To do:
Reproduce all of the data below word for word, and leave the pictures out.

——————

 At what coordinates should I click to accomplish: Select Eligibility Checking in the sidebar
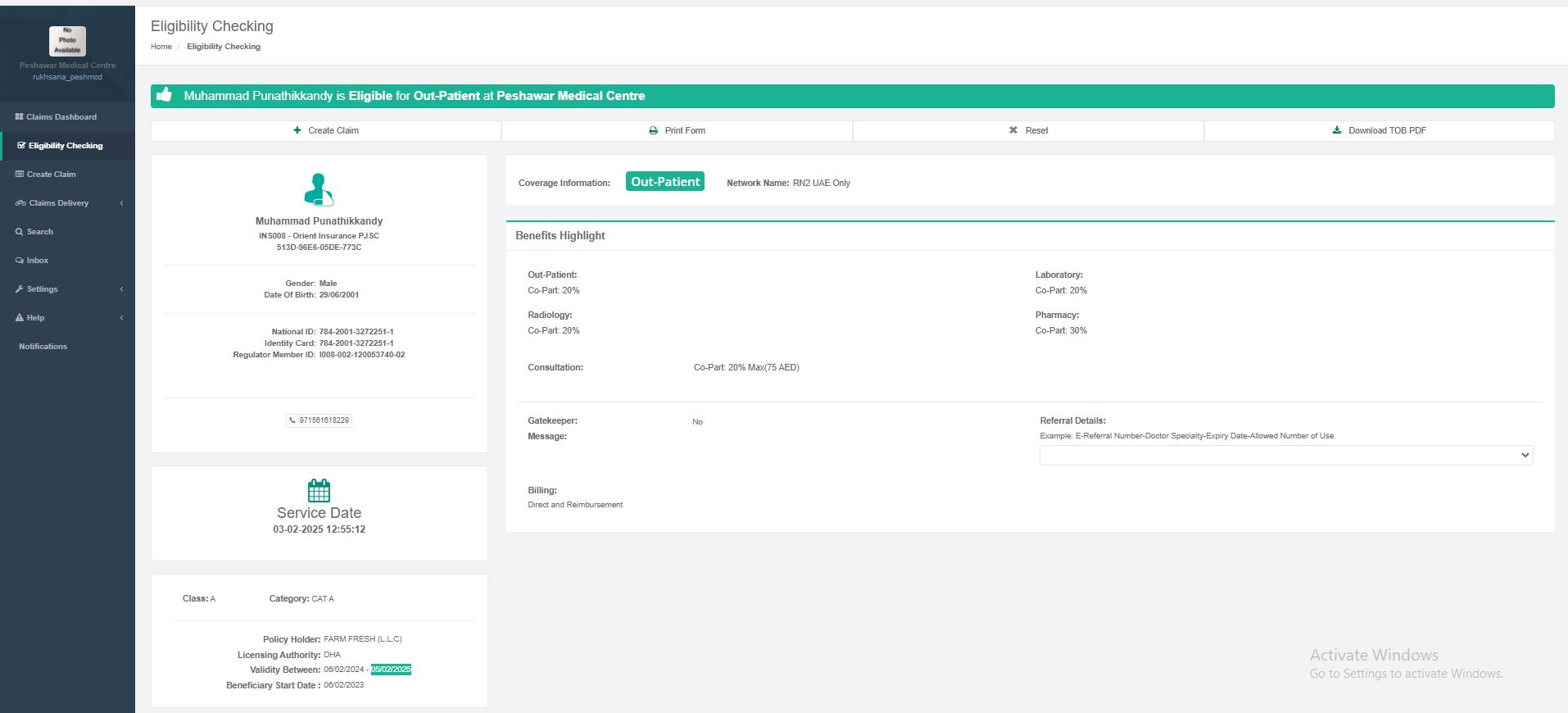[x=66, y=146]
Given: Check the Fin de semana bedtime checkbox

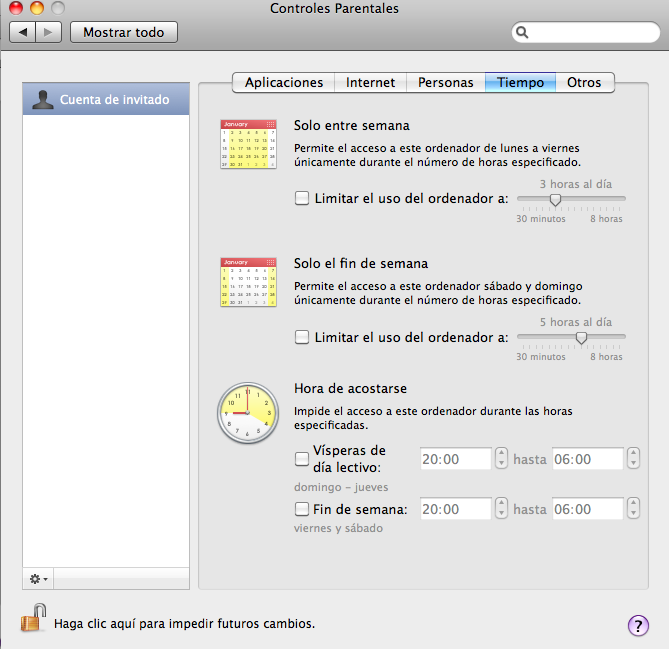Looking at the screenshot, I should click(302, 509).
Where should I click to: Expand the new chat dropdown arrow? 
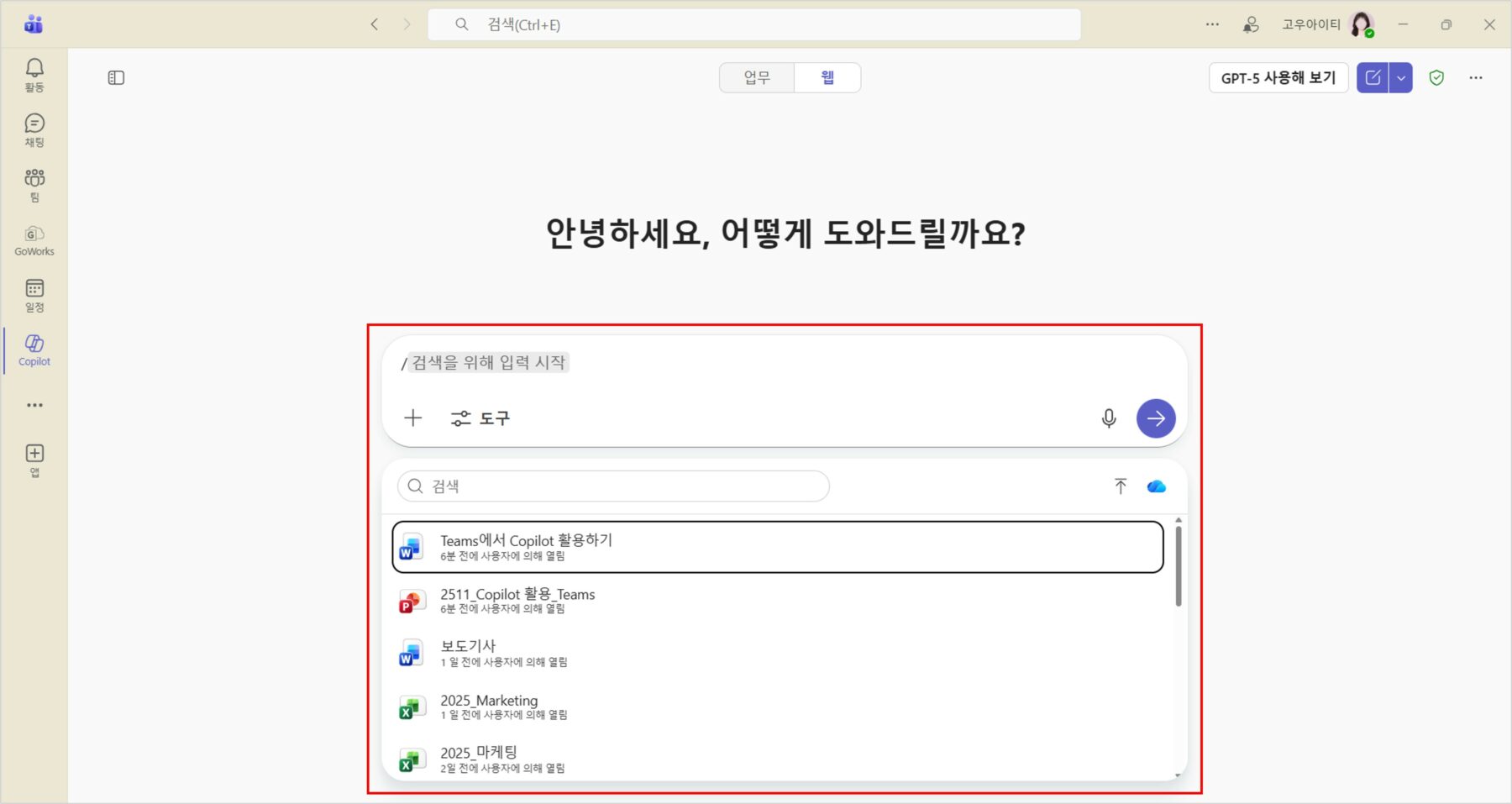[x=1400, y=78]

——————

Answer to this problem:
 At what coordinates should I click to accomplish: Select Eligibility Checking in the sidebar
[x=66, y=146]
Given: Check the Fin de semana bedtime checkbox

Looking at the screenshot, I should click(302, 509).
Where should I click to: Expand the new chat dropdown arrow? 
[x=1400, y=78]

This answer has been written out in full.